Наши материалы уникальны. Вот эта позолоченная бумага была изобретена 300 лет назад — и ее нигде больше нет, только в Киото. Наши ткани тоже примечательные: благодаря нашей технике они плоские, но выглядят трехмерными. Да и текстиль Нисидзин, пожалуй, одна из самых сложных тканей на земле. Смотрите: я уже говорил, что наше полотно шириной в полтора метра. Так вот, оно состоит из девяти тысяч нитей, каждую из которых мы контролируем отдельно с помощью наших жаккардовых машин. Потом мы можем скреплять несколько слоев полотна: обычно от шести до девяти, но можем скрепить и 25. Получается плоская ткань, которая не только выглядит трехмерной, но и меняет цвета под разными углами зрения. Это очень сложная технология, практически архитектура ткани.
В наше время есть очень много новой искусственной ткани. Для Hosoo это угроза или новый фронтир?

■ ИСХОДНЫЕ ДАННЫЕ:
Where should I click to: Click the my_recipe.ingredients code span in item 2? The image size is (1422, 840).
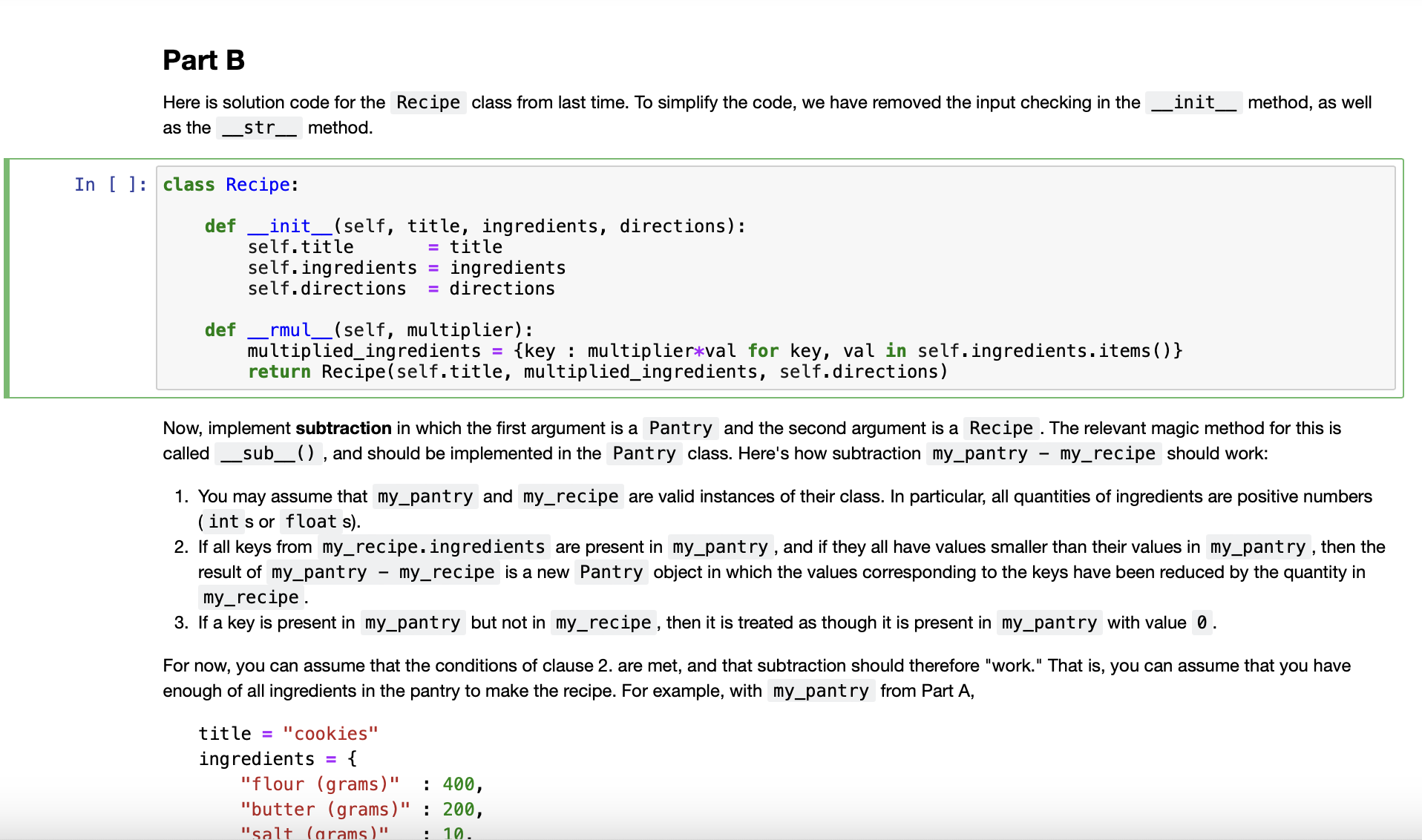tap(434, 547)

■ ОПИСАНИЕ ЗАДАНИЯ:
Перепишите без изменений весь фрагмент о тканях Hosoo, приведенный выше.

■ ОТВЕТ:
Наши материалы уникальны. Вот эта позолоченная бумага была изобретена 300 лет назад — и ее нигде больше нет, только в Киото. Наши ткани тоже примечательные: благодаря нашей технике они плоские, но выглядят трехмерными. Да и текстиль Нисидзин, пожалуй, одна из самых сложных тканей на земле. Смотрите: я уже говорил, что наше полотно шириной в полтора метра. Так вот, оно состоит из девяти тысяч нитей, каждую из которых мы контролируем отдельно с помощью наших жаккардовых машин. Потом мы можем скреплять несколько слоев полотна: обычно от шести до девяти, но можем скрепить и 25. Получается плоская ткань, которая не только выглядит трехмерной, но и меняет цвета под разными углами зрения. Это очень сложная технология, практически архитектура ткани.
В наше время есть очень много новой искусственной ткани. Для Hosoo это угроза или новый фронтир?